* [Your assignment]
Begin with the line containing "WordPress (145, 2210)" and end with the last line of the data below; return those lines exactly, and only those.

(Beginning of Data provided)

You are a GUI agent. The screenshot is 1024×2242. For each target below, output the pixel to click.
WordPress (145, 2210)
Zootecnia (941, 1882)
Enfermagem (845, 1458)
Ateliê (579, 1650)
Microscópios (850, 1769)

(End of Data provided)

* [Solution for this problem]
WordPress (145, 2210)
Zootecnia (941, 1882)
Enfermagem (845, 1458)
Ateliê (579, 1650)
Microscópios (850, 1769)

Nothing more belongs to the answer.